Here are some of my favorite “Ah Ha” moments:

*        It is important to receive your spouse as God’s perfect gift for you.

*        It is just as important to BECOME the right person as it is to FIND the right person.

*        The myth of “The One” is not biblical.  The one you married is the one with whom you are to make a life.  (Yes, there is a PERIOD at the end of that sentence.  J)

*        “But what if I was previously married?” The important thing to remember is to focus on your commitment in the marriage you are in TODAY.  You cannot change the past, but you can give and accept forgiveness for mistakes and transform your present marriage to honor Christ.

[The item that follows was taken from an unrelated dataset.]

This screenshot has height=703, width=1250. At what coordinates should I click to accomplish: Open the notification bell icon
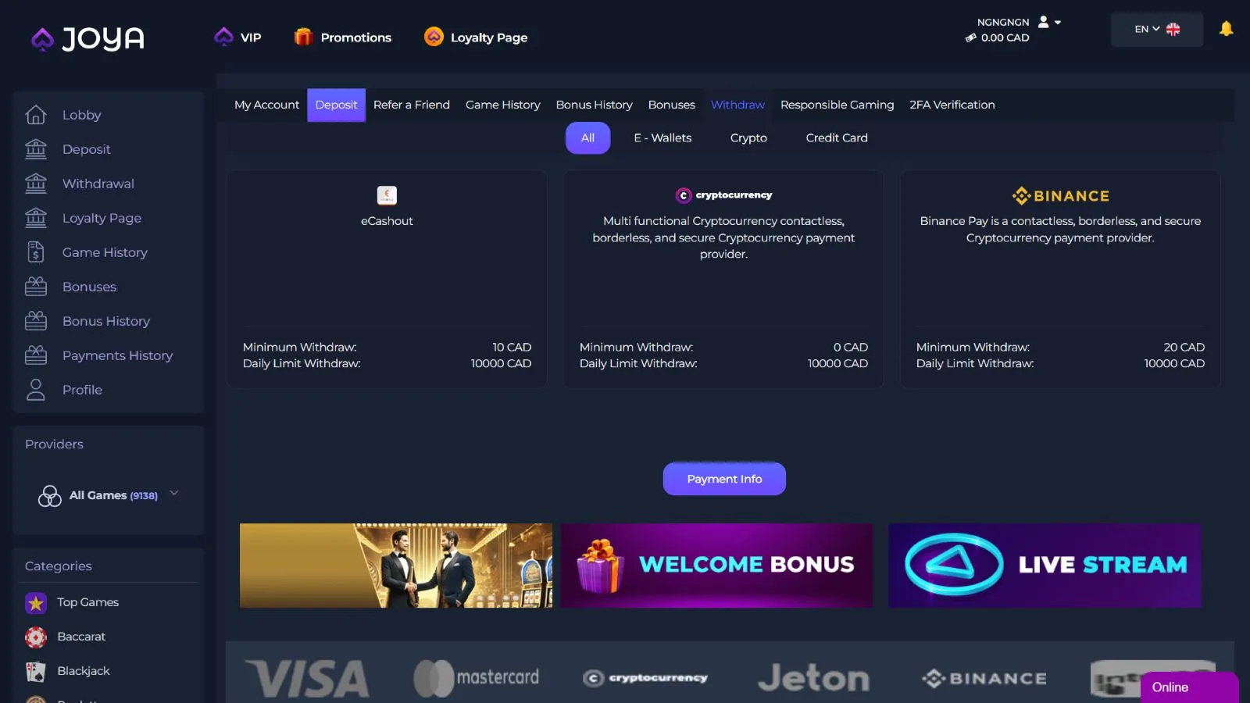tap(1226, 29)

*        Receiving God’s gift of your spouse means more than being “accepting” of him or her.  It means a daily choice of you EMBRACING the God-given differences he’s built into each of you.

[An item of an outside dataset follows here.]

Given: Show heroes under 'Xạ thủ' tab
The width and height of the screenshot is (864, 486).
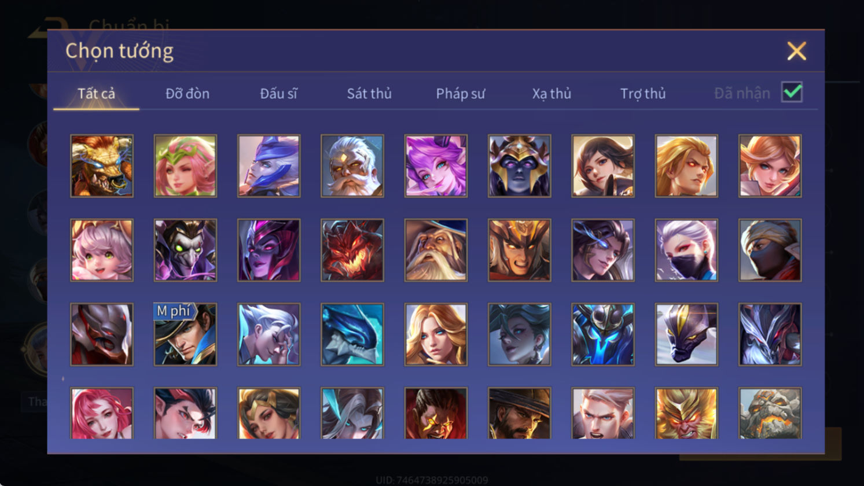Looking at the screenshot, I should (x=552, y=93).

*        Spend time together praying and reading the Word not just individually, but also as a couple.  Start with the book of Psalms or a couple’s devotional.

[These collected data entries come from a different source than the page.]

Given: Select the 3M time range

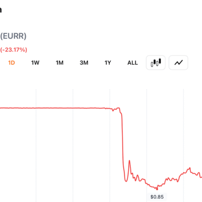Looking at the screenshot, I should point(84,63).
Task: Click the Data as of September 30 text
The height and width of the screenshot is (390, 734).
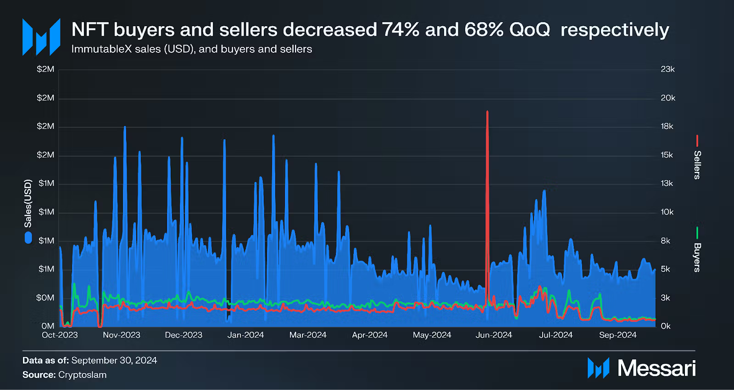Action: 89,361
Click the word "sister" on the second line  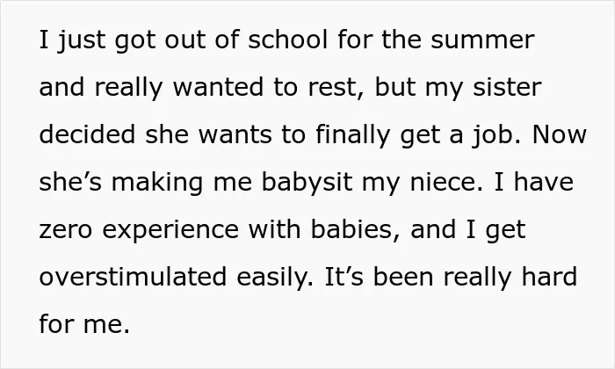coord(507,87)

*        Try to spend at least one weekend a year away from routine, together and alone without children.

*        A study in the Journal of Family Psychology says that couples who undergo premarital counseling have a 31 percent lower divorce rate that those who do not.   

*        God designed marriage to be a covenant NOT a contract.  The difference is:

o    Contracts are based on legalism and leverage and they last as long as we both shall love. They call for the signing of names.

o    Covenants are based on love and loyalty and they last as long as we both shall live. 

They call for the binding of hearts.       

*        Couples naturally and selfishly drift toward isolation because they fail to make their spouse the #2 priority in their lives right under God.  We are culturally conditioned to believe to “look out for #1.” 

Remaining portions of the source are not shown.